ФРАГМЕНТ ДОКУМЕНТА

Естественно, эти соображения не относятся к растленным натурам, скромность которых относится к скрытному типу, как бы отдавая должное форсмажорному обстоятельству – общественному мнению. Если же человек еще не развращен – он будет тяготеть к безыскусной демонстрации своего очарования перед объектом, внимание которого стремится привлечь, а в случае присутствия рядом более смелого ухажера, чье внимание нежелательно, неиспорченное существо будет стремиться замолчать, уйти в тень.
Фактически, сущность скромности заключается в избегании провоцирующего поведения при нежелании сексуальных контактов.
Именно в этом психические корни всех обычаев, касающихся необходимости избегать нежелательных авансов. Именно в этом содержится своего рода законодательное определение того, что есть недостойное и оскорбительное.
Безусловно, невозможно юридическим путем установить, что должны, и чего не должны делать люди у себя дома. Ни одна попытка применить санкции закона не приведет к появлению безвестных правдоискателей. И все же нам надо стремиться к тому, чтобы сексуальные стимулы не навязывались вниманию тех, кто не желает этой стимуляции.
Так что общество, безусловно, должно быть заинтересовано в запрете на общественную продажу и рекламу порнографической литературы, постановки пьес сомнительного содержания и уличную проституцию.
Случается, что молодые люди по мере взросления оказываются настолько развращены увиденным и услышанным, что полностью теряют способность самостоятельно управлять своими действиями, подобно алкоголикам. В таком-то состоянии они и становятся добычей сексуальных гарпий.
Я не сторонник цензуры печати, художественных выставок или частных театральных представлений, поскольку очень трудно определить, что является оправданным с художественной точки зрения. То, что кажется «шокирующим» для одного поколения, у представителей другого, возможно, вызовет лишь зевок скуки.
Точно так же нельзя ограничивать тесными рамками научные исследования, а также сообщение их результатов студентам. Но сведения эротического характера должны быть доступны лишь тем, кто имеет определенное намерение эти сведения получить – вне зависимости от того, является ли мотивация их стремления «хорошей» или «плохой» с общественной точки зрения. Эти сведения ни в коем случае нельзя насильно предлагать вниманию тех, кто не пытается их получить.
Исходя из этих предпосылок, я ратую за ограничение неконтролируемого публичного распространения навязываемых подобным образом идей, против любых видов рекламирования сексуального интереса или пропаганды безнравственности под любым соусом.

ЗАДАНИЕ A
В чём, согласно фрагменту о скромности, заключается её сущность?

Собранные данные

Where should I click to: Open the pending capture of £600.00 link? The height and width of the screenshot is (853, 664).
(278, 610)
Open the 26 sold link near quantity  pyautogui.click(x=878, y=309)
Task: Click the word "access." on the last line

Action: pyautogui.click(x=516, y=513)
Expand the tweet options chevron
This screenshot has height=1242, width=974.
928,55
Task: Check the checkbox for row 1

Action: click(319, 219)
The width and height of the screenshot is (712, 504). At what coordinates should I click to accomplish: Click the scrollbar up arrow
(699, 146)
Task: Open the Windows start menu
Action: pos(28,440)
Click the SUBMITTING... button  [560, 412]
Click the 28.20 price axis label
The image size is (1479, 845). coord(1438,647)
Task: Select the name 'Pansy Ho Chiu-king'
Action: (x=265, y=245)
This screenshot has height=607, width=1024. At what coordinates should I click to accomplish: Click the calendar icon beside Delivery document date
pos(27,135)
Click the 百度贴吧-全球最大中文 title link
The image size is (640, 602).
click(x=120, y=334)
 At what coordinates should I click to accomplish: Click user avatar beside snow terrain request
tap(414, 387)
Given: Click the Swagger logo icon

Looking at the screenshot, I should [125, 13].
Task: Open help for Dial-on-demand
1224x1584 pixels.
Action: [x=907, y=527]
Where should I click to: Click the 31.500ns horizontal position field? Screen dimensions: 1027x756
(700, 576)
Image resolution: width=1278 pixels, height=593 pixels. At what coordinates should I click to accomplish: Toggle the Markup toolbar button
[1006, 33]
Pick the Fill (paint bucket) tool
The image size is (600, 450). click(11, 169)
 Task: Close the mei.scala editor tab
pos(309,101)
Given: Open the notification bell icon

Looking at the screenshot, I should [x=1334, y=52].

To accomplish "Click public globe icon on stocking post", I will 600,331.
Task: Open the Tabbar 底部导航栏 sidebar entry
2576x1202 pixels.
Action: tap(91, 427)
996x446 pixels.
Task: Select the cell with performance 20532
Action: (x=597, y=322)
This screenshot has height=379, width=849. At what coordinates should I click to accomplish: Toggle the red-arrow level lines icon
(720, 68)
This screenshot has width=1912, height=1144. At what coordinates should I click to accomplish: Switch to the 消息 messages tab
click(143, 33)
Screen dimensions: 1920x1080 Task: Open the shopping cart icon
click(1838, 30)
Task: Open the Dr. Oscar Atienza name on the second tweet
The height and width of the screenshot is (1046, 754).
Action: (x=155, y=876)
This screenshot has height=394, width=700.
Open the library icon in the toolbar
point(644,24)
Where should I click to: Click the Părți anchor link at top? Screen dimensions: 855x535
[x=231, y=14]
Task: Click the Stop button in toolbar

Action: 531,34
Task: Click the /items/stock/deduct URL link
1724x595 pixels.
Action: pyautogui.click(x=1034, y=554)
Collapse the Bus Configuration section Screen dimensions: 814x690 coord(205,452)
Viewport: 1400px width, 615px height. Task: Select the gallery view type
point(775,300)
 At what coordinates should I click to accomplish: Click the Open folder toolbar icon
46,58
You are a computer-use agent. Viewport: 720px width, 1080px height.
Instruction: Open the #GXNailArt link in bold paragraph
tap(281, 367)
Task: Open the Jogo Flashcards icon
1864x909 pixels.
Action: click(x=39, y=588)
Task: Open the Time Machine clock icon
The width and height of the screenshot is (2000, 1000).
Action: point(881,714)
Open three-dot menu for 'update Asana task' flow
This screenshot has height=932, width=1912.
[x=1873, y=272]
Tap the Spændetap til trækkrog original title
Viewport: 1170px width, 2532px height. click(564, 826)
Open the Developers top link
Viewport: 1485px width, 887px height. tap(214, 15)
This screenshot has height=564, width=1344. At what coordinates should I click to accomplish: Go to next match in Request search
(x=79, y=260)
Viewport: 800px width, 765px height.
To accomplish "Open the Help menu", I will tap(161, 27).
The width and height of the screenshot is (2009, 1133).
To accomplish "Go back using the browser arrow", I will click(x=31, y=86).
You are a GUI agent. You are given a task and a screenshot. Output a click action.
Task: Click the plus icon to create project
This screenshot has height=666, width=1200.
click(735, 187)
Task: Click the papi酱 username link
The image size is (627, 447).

ЗАДАНИЕ B
Перенесите из записей все строки между строками, содержащими «Task: Click the /items/stock/deduct URL link» и «Action: click(x=39, y=588)», включительно, уменьшив на 4 каждую координату в ответах.

ОТВЕТ A
В избегании провоцирующего поведения при нежелании сексуальных контактов.

ОТВЕТ B
Task: Click the /items/stock/deduct URL link
1724x595 pixels.
Action: pyautogui.click(x=1030, y=550)
Collapse the Bus Configuration section Screen dimensions: 814x690 coord(201,448)
Viewport: 1400px width, 615px height. Task: Select the gallery view type
point(771,296)
 At what coordinates should I click to accomplish: Click the Open folder toolbar icon
42,54
You are a computer-use agent. Viewport: 720px width, 1080px height.
Instruction: Open the #GXNailArt link in bold paragraph
tap(277, 363)
Task: Open the Jogo Flashcards icon
1864x909 pixels.
Action: click(x=35, y=584)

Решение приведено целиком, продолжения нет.